Corley affirme que les changements au sein de la GRC ne prendront effet que si les rôles et les responsabilités des hauts fonctionnaires et de la direction de la GRC sont clarifiés. Et l’enquête a recommandé à la GRC de prendre des mesures pour «perturber les aspects malsains de la culture de gestion de la GRC».
Mais les recommandations de la commission ne sont pas contraignantes. Il ne peut obliger la GRC ou l’un ou l’autre palier de gouvernement à faire quoi que ce soit.
Et si l’histoire est un guide, dit Corley, il est peu probable que beaucoup de choses changent. Il est PDG de la Community Safety Knowledge Alliance, une agence à but non lucratif qui aide les gouvernements, la police et d’autres acteurs à développer de nouvelles approches en matière de sécurité et de bien-être communautaires.
« La (commission) a examiné un historique de 71 enquêtes et examens, qui avaient un total combiné de 2 000 recommandations », a déclaré Corley dans une récente interview. « Beaucoup d’entre eux continuent d’être insatisfaits. »
Afin de s’assurer que ses recommandations ne soient pas ignorées, la commission a demandé à Ottawa et à la Nouvelle-Écosse d’établir un soi-disant organisme de mise en œuvre et de responsabilisation d’ici le 31 mai.
Mais la GRC a déjà esquivé ce genre d’organisme auparavant, dit Corley, citant un groupe de travail de 2007 sur le rétablissement de la confiance dans la GRC. Il a recommandé la création d’un soi-disant conseil de mise en œuvre. Le groupe de travail a fait 48 autres recommandations visant à changer la culture de la GRC, mais la plupart de ces idées n’ont abouti à rien, dit Corley.
Christopher Schneider, professeur de sociologie à l’Université de Brandon au Manitoba, affirme que deux des recommandations les plus importantes de la commission ont peu de chances de devenir réalité, principalement à cause de la politique.
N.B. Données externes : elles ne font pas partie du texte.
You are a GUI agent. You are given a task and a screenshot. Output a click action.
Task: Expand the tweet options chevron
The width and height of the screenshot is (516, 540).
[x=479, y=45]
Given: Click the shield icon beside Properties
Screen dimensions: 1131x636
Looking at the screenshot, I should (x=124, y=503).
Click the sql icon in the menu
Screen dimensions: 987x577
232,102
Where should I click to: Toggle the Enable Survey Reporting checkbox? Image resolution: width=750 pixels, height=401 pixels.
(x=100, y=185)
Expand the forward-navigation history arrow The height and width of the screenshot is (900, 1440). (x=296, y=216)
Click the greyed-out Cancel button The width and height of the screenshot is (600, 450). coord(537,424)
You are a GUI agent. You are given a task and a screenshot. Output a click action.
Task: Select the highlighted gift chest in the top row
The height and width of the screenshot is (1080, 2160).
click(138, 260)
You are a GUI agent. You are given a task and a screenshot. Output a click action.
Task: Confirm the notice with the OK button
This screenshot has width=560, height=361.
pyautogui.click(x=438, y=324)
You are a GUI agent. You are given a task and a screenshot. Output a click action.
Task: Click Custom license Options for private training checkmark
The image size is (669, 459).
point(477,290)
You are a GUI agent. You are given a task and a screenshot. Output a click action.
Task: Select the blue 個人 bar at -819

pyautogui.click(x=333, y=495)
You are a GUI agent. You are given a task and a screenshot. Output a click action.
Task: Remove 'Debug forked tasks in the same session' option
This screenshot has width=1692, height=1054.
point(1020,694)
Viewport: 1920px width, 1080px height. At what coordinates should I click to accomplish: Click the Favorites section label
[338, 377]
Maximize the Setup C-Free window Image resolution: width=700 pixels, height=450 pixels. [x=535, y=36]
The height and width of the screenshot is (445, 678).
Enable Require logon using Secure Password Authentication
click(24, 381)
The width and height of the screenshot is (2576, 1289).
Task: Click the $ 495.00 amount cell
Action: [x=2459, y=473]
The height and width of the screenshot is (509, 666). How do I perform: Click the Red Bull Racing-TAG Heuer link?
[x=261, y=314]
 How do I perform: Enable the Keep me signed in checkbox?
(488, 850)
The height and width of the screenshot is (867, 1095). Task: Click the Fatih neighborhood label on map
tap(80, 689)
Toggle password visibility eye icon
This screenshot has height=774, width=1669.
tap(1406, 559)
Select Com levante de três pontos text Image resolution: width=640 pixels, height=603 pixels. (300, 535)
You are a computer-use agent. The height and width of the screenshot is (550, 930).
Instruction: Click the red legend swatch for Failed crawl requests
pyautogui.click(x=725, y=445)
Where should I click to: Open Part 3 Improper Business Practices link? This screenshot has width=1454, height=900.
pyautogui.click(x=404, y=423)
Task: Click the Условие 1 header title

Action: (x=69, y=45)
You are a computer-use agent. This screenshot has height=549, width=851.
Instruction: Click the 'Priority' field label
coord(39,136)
L’enquête a appris que le tueur, Gabriel Wortman, était armé de quatre armes semi-automatiques obtenues illégalement lorsqu’il a commencé son saccage. La commission souhaite que le Code criminel soit modifié pour « interdire toutes les armes de poing semi-automatiques et tous les fusils semi-automatiques », ainsi que les fusils de chasse qui déchargent des munitions à percussion centrale et acceptent des chargeurs détachables d’une capacité de plus de cinq cartouches.
« Cela ne se réalisera pas », a déclaré Schneider, soulignant la décision du gouvernement libéral fédéral en février de se retirer d’une proposition similaire. Le Parlement, cependant, débat toujours de la législation sur le contrôle des armes à feu présentée en mai dernier par les libéraux, qui a suscité l’opposition des groupes armés.
Pendant ce temps, la recommandation de la commission de fermer l’académie de formation de la GRC à Regina d’ici 2032 est également vouée à l’échec, a déclaré Schneider, un expert des questions policières. Plus tôt ce mois-ci, l’Assemblée législative de la Saskatchewan a approuvé une motion pour s’opposer à la fermeture de la Division Dépôt, qui sert à former les gendarmes depuis 1885. Les députés fédéraux de la région s’opposent également à cette décision.
« C’est malheureux et tragique que nous ne puissions pas parler sérieusement de la mise en œuvre de certains de ces changements à cause de la politique en jeu », a déclaré Schneider. « (La commission) n’a aucune force pour obliger légalement la GRC à faire quoi que ce soit. »
Le travail de la commission ne produira de résultats que si les Canadiens exercent des pressions sur leurs représentants élus, a-t-il déclaré.
« Je pense que la plupart des gens peuvent convenir qu’il doit y avoir de sérieux changements systémiques dans les services de police de ce pays pour garantir qu’une telle chose ne se reproduise plus jamais », a déclaré Schneider. « Mais obtenir l’adhésion est difficile. »
Ce rapport de La Presse canadienne a été publié pour la première fois le 17 avril 2023.